Flexible working options or fly-by-night? | QCS

Flexible working options or fly-by-night?

February 6, 2015

Customer or employees care conceptNews this week that the NHS has increased its spend on agency nurses reads like this is a negative thing. Are agency staff really that bad a thing?

Apparently a recent Freedom of Information request from the Department of Health reveals that of 168 Trusts who responded, the average spend on agency nursing staff had risen from £325 million to almost £500 million in the past two years. This in turn prompted nursing unions to predict that it could reach over £900 million a year if this trend continues.

The report goes on to suggest that this is about short-termism in nursing recruitment by managers who will not commit to longer-term spending on their workforce, due to ongoing cuts in budgets and services. The BBC compares this to a ‘payday loan’ approach.

Why use agencies?

There are lots of reasons we pick up the phone to an agency, ranging from full-on panic to considered resource planning. For example, my own agency bill in two of my services is running significantly over budget this year, but for different reasons at each site.

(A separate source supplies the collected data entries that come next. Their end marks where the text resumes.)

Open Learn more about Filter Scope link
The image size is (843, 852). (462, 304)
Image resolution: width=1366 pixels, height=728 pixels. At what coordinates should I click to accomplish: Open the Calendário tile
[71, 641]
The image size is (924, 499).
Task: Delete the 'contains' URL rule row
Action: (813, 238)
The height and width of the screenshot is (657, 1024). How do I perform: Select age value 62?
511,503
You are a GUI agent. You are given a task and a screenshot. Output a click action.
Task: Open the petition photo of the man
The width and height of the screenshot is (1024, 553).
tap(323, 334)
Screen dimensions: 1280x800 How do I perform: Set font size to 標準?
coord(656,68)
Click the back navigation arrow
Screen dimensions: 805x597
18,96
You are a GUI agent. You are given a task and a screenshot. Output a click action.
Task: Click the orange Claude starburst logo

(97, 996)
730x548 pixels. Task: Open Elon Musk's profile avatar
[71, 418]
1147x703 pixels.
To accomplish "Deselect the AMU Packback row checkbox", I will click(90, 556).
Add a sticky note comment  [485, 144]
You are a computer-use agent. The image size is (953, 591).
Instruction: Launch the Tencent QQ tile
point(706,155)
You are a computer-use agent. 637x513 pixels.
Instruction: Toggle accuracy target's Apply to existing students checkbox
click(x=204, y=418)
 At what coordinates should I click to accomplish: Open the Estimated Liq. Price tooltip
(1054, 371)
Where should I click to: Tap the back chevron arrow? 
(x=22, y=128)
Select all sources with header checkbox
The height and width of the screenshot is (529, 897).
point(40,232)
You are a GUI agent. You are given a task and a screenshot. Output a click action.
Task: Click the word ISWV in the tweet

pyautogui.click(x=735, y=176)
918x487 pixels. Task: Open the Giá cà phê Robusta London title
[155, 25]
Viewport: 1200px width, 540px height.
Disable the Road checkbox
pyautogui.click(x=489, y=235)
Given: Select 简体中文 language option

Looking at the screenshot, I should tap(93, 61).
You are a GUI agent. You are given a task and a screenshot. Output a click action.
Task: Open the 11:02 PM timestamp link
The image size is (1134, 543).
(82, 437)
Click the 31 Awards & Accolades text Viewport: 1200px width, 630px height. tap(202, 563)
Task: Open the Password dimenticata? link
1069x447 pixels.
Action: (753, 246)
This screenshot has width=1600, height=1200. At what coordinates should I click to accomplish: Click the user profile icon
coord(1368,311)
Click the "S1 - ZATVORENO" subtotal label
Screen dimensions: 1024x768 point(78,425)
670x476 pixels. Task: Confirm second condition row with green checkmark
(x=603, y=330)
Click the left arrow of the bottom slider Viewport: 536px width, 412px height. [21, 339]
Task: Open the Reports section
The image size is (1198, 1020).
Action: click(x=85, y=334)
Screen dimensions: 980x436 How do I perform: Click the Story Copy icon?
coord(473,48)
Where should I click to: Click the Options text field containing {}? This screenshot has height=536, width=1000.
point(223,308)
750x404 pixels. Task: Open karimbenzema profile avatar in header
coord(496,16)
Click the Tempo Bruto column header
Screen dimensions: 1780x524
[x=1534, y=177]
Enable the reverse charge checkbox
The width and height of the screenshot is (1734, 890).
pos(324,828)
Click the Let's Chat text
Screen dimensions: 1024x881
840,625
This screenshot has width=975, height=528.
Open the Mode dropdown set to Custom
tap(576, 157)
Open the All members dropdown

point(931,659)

In one case, a rapid increase in demand for care has created a large number of new vacancies, which are proving tricky to recruit to. There is a saturated care market in the area and many employers are fishing in the same pool for care support staff. The business needs dictate that I cannot refuse referrals who meet our criteria, so we rely on a steady stream of regular agency workers to take up the slack.

At the second site, a planned absence by a key manager requires us to arrange short-term cover for his hours. Rather than go through a process of recruitment and induction for what will amount to three months of work, with the attendant costs and hassles, we have commissioned one of our regular agency suppliers to provide competent, familiar staff to fill the gap.

Are agency staff a bad thing?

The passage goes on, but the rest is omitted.